» **Exercise directions**
Extend the podcast conversation about visiting Bordeaux and its wine country, picking up right after its final line.

**** Extract to read ****

Chris: Amateur Traveler, episode 536. Today, the Amateur Traveler talks about vineyards, a wine festival, a wine museum, and then some other stuff. But basically, we’re talking about wine, because we‘re going to Bordeaux in France.

Chris: Welcome to the Amateur Traveler. I’m your host Chris Christensen. Stay tuned after this episode for an update on the two tours that we’re doing next year with Amateur Traveler. But now, let’s talk about Bordeaux.

I’d like to welcome to the show Jennifer Dombrowski from luxeadventuretraveler.com, who’s come back to talk to us about another part of France. Jennifer, welcome back to the show.

Jennifer: Thanks, Chris. It’s nice to be back.

Chris: And you happen to be living in France now.

Jennifer: I am. I am living in Bordeaux.

Chris: It’s a dirty thankless job. But somebody’s got to do it.

Jennifer: That’s absolutely right.

Chris: And you pitched Bourdeaux, not that it was difficult, definitely a region I’d love to talk about. But we haven’t yet on the show. But why should someone come to Bordeaux?

Jennifer: I was here a year ago. And even just a year before I moved to Bordeaux, a lot has changed. And it’s funny, because a lot of people didn’t come to Bordeaux. They knew about Bordeaux, because it’s such a famous French wine.

Chris: We’ve drunk Bordeaux, yeah.

Jennifer: But it wasn’t a place that people realize is even actually the name of a city in France. And for so long, the many wine chateaux around Bordeaux were really closed off to the public. All of the wine was sold in wine auctions long before it even goes into the bottles. And there wasn’t much wine tourism that was going on here. But now the city has really revitalized itself, especially in the last year. And there’s a lot of really unique wine tours that are happening here. The wine chateaux are opening up to the public. You can visit these beautiful, almost castle like fairy tale like vineyards. And you can taste the wines. And even many of them have shops now where you can actually purchase some of the wines right there from the chateaux. So it’s a great time to come to Bordeaux.

Chris: It’s interesting how that didn’t take off in Europe as soon as it took off in California, for instance. And I think a lot of Americans, when they went over, expected that there would be wine tastings everywhere. There’d be tourists. There’d be shops and all of that, just kind of some of these very, very classic wine regions.

Jennifer: That’s really true. I’ve been to Napa Valley. And it’s a very…I hate to say commercialized wine tourism there is. Every chateau has some sort of tasting tour. And a lot of times, you don’t have to even book them in advance. You can kind of show up. And they actually hire people that are solely responsible for doing the tours. But it’s really different here. And especially I think it’s hard for Americans to understand. You think of these just massive wine producers especially here in Bordeaux. And it’s really hard to even fathom that these wine chateaux that are turning out millions of bottles of wine each year have a staff of maybe 10 or 15 people.

Chris: Interesting.

Jennifer: So they don’t have someone that is solely responsible for conducting wine tours. And when they do have wine tours, they really have to stop all of their other wine-related activities to have someone come and do a tour for you. So I think that’s the difference in visiting some place like Napa Valley where wine tourism is an industry and coming here to France where the winemakers themselves are often doing the tours for you. And they want you to come and visit them. But it’s really essential to book appointments in advance. They’re very proud to show off their wine chateau. But they need that advance notice to take the time out to visit with you and show you around and properly have you taste their wine.

**** Material supplied ****

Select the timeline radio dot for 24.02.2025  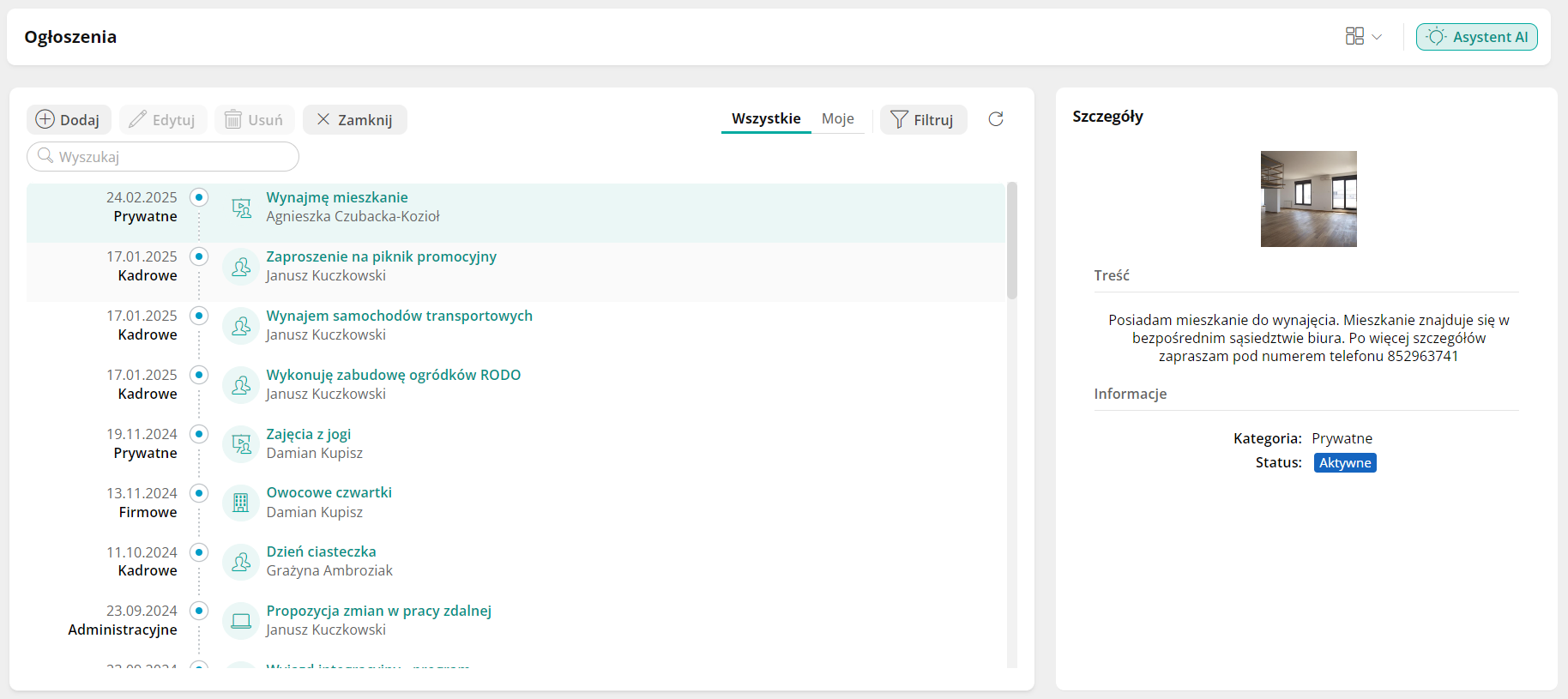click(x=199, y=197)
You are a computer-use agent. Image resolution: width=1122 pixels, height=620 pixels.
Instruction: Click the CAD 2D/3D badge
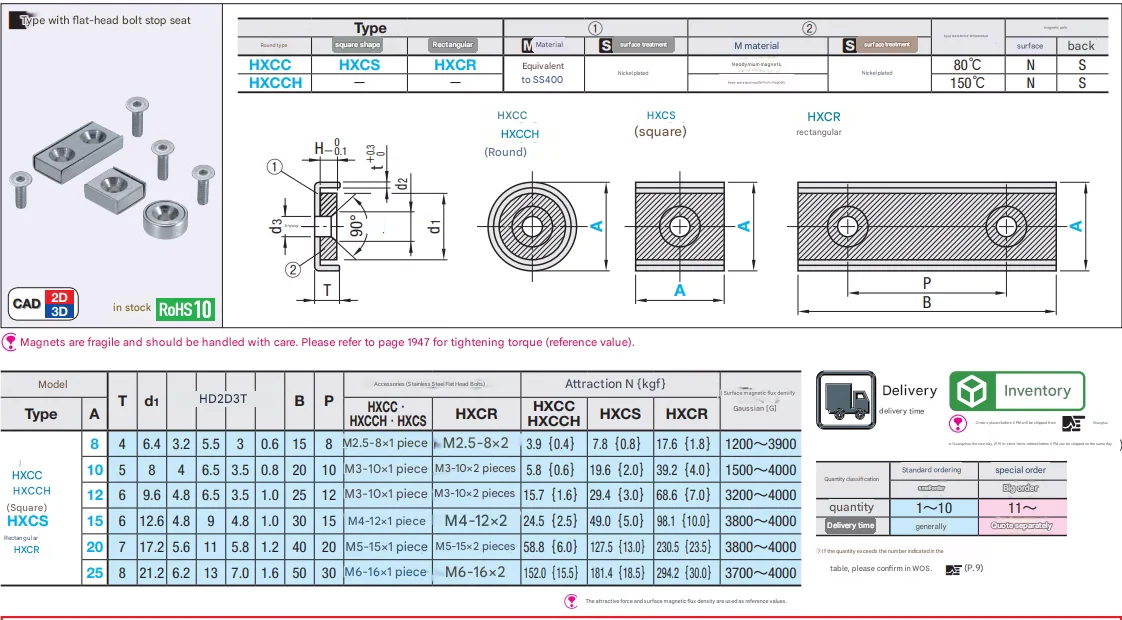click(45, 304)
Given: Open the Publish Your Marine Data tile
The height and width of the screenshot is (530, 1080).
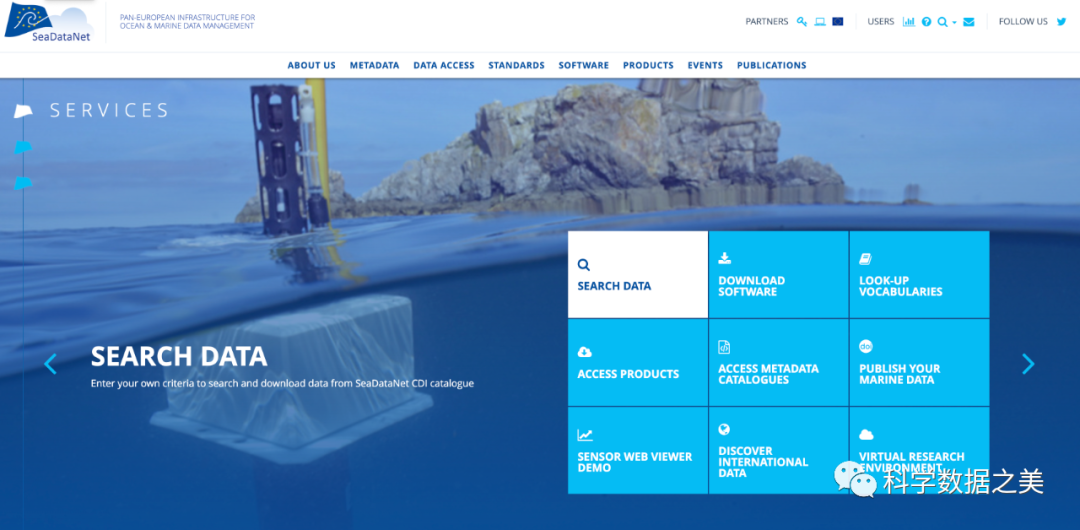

****

» **Answer to this exercise**
Chris: Let’s put Bordeaux on a map for people who may not have a picture of France in their mind. Where are we here?

Jennifer: So we’re in the very southwest corner of France. So if you’re looking at a map of Europe, you’re gonna find Bordeaux just above the border of Spain and slightly in from the Atlantic Ocean.

Chris: In the old historic region of the Aquitaine?

Jennifer: Yes, exactly.

Chris: Excellent. Which was for many, many years English, but not in recent years, going back to the days of Richard the Lionheart at that point. Excellent. So what do you recommend for an itinerary for Bordeaux?

Jennifer: A lot of people come. And the way that most people are visiting Bordeaux right now is on a lot of the river cruises. But I think it’s worth spending time and coming here to the city. So you definitely wanna allot at least a few days to stay right in the city of Bordeaux. We have a new wine museum, which has been treated as the sort of Disneyland of wine museums. And it’s called La Cite du Vin. That’s right here in the heart of the city of Bordeaux. And it really takes a few hours to go through. And it’s a museum that’s not just about Bordeaux wine. It’s about all of the world’s greatest wine regions. And the visit ends with a wine-tasting on the very top floor with a gorgeous panoramic view of Bordeaux. Even if you’re not so into visiting museums, it’s worth it for that wine-tasting at the end alone.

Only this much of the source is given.